YOUR OBJECTIVE: Lift out, unaltered, the lines of the material below between the line holding "Departure (65, 1033)" and the line holding "柏崎刈羽原子力発電所の透明性を確保する地域の会 (512, 1115)", counting both.

TASK INPUT:
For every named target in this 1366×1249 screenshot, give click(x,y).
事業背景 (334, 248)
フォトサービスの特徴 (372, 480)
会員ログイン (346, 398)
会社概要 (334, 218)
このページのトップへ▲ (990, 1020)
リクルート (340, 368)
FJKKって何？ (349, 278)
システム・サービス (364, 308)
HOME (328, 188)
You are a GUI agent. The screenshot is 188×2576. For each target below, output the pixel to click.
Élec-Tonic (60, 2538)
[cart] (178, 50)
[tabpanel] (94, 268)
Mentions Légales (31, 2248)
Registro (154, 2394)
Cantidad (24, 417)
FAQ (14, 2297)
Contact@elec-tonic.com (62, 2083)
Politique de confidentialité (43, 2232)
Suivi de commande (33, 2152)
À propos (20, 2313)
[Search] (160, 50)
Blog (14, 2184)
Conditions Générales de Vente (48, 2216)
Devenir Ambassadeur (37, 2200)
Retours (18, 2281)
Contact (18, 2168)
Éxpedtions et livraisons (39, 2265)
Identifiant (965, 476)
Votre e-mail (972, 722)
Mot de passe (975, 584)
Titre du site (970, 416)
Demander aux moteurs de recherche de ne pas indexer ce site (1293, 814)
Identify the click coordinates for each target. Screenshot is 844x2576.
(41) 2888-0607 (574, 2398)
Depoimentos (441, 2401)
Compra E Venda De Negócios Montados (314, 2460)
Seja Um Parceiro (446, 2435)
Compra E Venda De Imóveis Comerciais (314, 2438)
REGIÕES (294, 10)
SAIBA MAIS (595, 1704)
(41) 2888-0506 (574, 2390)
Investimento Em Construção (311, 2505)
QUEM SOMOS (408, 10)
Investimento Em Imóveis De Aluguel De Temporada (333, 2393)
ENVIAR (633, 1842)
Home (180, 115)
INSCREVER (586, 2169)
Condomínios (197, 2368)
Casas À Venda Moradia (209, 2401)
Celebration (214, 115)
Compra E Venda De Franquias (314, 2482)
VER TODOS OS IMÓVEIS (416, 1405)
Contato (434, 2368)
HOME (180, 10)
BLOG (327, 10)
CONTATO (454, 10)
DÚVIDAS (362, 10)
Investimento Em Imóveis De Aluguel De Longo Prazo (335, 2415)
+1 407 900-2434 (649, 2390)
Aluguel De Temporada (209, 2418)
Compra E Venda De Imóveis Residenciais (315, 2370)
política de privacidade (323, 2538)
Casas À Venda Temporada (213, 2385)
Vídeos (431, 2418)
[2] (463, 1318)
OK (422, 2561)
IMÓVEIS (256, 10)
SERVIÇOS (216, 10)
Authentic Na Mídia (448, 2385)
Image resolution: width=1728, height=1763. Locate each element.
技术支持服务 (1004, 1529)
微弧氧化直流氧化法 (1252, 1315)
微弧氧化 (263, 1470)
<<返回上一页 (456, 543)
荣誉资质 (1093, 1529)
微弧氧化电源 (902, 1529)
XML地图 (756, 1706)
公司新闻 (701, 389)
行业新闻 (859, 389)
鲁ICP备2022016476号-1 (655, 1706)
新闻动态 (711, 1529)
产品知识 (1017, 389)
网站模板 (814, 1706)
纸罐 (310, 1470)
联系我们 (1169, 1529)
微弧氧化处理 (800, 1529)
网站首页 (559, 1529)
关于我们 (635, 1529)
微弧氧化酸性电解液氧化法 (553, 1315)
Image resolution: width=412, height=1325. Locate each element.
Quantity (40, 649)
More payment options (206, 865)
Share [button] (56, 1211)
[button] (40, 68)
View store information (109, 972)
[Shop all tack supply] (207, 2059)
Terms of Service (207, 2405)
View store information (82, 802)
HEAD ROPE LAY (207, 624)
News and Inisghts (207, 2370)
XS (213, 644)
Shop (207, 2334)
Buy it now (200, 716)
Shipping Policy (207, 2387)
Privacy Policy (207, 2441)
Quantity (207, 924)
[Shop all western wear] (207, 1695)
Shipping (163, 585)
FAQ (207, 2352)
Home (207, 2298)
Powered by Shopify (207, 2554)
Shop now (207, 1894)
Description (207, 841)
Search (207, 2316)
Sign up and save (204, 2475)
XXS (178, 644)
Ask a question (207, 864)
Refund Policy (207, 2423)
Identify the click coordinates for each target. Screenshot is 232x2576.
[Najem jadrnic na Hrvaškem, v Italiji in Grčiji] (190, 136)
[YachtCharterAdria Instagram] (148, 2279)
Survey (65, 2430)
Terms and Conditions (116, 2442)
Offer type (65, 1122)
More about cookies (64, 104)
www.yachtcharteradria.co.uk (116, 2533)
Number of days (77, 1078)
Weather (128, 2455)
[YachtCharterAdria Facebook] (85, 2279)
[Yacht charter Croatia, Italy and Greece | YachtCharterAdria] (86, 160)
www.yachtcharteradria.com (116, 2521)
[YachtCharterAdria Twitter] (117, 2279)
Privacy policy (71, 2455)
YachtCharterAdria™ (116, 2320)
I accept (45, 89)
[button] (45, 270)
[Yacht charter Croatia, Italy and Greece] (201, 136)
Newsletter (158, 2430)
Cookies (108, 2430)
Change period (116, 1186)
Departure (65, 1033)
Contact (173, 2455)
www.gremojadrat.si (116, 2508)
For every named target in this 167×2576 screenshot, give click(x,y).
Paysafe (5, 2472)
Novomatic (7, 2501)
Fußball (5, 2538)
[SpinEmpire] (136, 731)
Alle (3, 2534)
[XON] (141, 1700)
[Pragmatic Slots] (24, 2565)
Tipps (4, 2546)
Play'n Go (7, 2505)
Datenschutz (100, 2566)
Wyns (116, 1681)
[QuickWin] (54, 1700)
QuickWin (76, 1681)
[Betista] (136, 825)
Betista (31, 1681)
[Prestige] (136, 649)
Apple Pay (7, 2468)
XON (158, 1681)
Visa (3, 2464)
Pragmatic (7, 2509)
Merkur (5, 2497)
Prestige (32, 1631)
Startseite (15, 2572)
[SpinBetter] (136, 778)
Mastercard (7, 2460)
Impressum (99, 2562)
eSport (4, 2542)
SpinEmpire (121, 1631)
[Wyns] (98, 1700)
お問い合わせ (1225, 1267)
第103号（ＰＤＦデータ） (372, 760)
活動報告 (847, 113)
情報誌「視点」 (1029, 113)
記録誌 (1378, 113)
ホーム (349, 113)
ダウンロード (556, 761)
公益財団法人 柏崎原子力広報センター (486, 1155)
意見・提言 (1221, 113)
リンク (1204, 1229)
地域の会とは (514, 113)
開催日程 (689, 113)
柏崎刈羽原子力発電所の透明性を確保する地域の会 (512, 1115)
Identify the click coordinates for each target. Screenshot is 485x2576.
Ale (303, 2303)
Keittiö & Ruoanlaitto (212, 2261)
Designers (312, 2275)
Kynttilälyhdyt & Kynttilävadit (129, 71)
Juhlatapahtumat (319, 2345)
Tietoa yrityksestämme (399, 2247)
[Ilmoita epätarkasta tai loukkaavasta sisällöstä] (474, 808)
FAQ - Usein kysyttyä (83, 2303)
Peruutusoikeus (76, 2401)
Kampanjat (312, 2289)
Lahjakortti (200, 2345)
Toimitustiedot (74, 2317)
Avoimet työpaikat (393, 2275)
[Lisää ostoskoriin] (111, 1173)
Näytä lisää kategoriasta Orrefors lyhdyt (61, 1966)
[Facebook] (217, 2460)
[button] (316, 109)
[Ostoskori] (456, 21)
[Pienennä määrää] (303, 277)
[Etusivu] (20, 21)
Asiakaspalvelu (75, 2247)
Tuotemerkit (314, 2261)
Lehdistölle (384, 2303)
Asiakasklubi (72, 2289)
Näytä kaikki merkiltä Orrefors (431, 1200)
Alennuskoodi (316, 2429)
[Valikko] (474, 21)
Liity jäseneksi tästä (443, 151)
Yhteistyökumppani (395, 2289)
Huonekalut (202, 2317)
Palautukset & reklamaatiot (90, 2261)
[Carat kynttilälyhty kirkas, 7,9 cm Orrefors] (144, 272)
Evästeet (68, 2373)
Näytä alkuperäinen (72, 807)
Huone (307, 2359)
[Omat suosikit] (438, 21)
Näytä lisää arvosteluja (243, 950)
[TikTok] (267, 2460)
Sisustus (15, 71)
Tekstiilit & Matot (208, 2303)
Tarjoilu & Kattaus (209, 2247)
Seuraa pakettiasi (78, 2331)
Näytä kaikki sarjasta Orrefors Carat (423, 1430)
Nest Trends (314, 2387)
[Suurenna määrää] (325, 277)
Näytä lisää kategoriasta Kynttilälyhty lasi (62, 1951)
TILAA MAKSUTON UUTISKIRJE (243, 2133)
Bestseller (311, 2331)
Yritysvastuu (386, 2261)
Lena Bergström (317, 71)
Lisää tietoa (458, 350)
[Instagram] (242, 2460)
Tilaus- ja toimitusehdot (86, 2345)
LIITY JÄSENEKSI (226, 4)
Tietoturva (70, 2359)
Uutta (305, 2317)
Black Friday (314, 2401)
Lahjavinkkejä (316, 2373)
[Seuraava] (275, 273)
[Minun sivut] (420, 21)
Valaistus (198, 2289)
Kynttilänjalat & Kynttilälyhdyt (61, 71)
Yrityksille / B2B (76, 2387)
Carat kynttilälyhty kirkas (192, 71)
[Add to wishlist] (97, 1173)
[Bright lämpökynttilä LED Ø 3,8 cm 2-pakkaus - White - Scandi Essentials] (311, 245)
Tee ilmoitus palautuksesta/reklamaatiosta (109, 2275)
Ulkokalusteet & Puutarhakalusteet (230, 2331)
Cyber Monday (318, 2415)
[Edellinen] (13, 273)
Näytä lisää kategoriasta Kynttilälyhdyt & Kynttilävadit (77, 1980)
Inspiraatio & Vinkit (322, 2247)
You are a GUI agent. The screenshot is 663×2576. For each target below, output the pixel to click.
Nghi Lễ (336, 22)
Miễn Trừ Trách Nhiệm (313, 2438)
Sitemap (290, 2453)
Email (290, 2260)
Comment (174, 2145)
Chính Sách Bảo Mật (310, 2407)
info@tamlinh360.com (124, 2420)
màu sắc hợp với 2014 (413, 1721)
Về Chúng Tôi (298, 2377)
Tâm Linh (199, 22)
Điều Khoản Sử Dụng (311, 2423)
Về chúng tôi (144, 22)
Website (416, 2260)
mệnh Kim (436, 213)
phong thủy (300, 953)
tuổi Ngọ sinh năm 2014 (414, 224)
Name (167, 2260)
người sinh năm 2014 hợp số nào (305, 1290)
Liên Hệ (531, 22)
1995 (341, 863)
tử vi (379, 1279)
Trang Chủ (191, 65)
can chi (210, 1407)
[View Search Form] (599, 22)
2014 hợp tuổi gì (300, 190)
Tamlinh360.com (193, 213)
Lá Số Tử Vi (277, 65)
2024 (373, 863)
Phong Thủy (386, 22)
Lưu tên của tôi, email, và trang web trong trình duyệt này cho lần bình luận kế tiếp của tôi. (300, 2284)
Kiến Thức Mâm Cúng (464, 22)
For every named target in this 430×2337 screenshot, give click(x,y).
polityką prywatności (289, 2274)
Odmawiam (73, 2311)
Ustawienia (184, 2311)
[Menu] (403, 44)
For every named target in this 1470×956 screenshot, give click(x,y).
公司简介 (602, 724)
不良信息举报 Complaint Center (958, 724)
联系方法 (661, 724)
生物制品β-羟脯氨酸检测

SOLUTION TO THE EXERCISE:
Departure (65, 1033)
Contact (173, 2455)
www.gremojadrat.si (116, 2508)
For every named target in this 167×2576 screenshot, give click(x,y).
Paysafe (5, 2472)
Novomatic (7, 2501)
Fußball (5, 2538)
[SpinEmpire] (136, 731)
Alle (3, 2534)
[XON] (141, 1700)
[Pragmatic Slots] (24, 2565)
Tipps (4, 2546)
Play'n Go (7, 2505)
Datenschutz (100, 2566)
Wyns (116, 1681)
[QuickWin] (54, 1700)
QuickWin (76, 1681)
[Betista] (136, 825)
Betista (31, 1681)
[Prestige] (136, 649)
Apple Pay (7, 2468)
XON (158, 1681)
Visa (3, 2464)
Pragmatic (7, 2509)
Merkur (5, 2497)
Prestige (32, 1631)
Startseite (15, 2572)
[SpinBetter] (136, 778)
Mastercard (7, 2460)
Impressum (99, 2562)
eSport (4, 2542)
SpinEmpire (121, 1631)
[Wyns] (98, 1700)
お問い合わせ (1225, 1267)
第103号（ＰＤＦデータ） (372, 760)
活動報告 (847, 113)
情報誌「視点」 (1029, 113)
記録誌 (1378, 113)
ホーム (349, 113)
ダウンロード (556, 761)
公益財団法人 柏崎原子力広報センター (486, 1155)
意見・提言 (1221, 113)
リンク (1204, 1229)
地域の会とは (514, 113)
開催日程 (689, 113)
柏崎刈羽原子力発電所の透明性を確保する地域の会 (512, 1115)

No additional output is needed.